Over the years, I have watched extroverted friends use friendships to process what’s going on inside them, letting a flow of open dialogue help them discover what they think and feel.  This sort of release is very rare for me. More often, I go down in a hole, sort, organize, write, confess to myself and to God. When I come back out of this space, I feel more able to engage with people in a balanced and honest way. 

Yet, C19 has forced the longest, strangest full stop I’ve ever experienced.  A flattening shock to my system.

It’s hard to know how to talk about what I’m learning during this awful time. I entered the crisis determined to maximize it, blooming where I was planted and all that. But now that I see so many deaths mounting—now that I feel the shock waves of communal grief—no skill or insight gained compares to the larger context of raw human suffering.

“What did you do during the 1918 flu?“ Before you have lived through a pandemic, it feels nostalgic to hear stories of refuge and joy. Inside of one—especially one in which you can see and hear every horrible story—you spend a lot of time simply mourning.

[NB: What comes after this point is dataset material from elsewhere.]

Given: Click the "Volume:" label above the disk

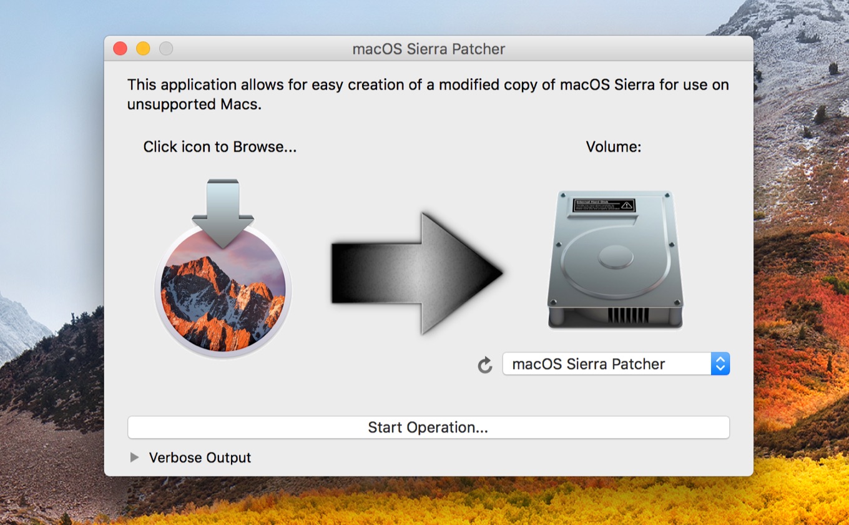Looking at the screenshot, I should pyautogui.click(x=613, y=147).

Those of us who have the mental and physical space to learn are privileged. Hundreds of thousands of global citizens are dragging themselves through another day of tortured survival—sleepless, scared, coughing, weeping, holding a hot coal of live grief in their chests.

So, I don’t want to be insensitive in writing about the microcosm of one little life. And yet, today is Good Friday, an important day for confessions.  

So I will say this much.

I tried to stand up too quickly in the first days of C19. Then there was crash. Blackout. Disorientation. I’m learning my own susceptibility and the weakness in systems that hang on a thread.

And I’ve started facing some things about myself I didn’t understand in my comfortable selective, strategic hiding rhythms of daily life.  I’m starting to identify foreign growths that have taken root in my soul, encumbering my spiritual inhalations. Confessing them is hard. Sometimes I want affirmation and assurance instead of a medical prognosis of, “Yes, these things are killing you.” But slowly admitting them is giving me a deep desire for something new.

Strange time. Hard time. Bruised. Wobbly. Unsteady. Admission after admission. Taking slow time to see and name all the things locked in these two lungs. Whispering prayers that going down into the surgery will eventually lead to an awakening of free and jubilant breaths.


Maybe this is why mystics and prophets found benefit in long spans of time in desert settings—alone with God, and self, and the slow settling of reality into consciousness.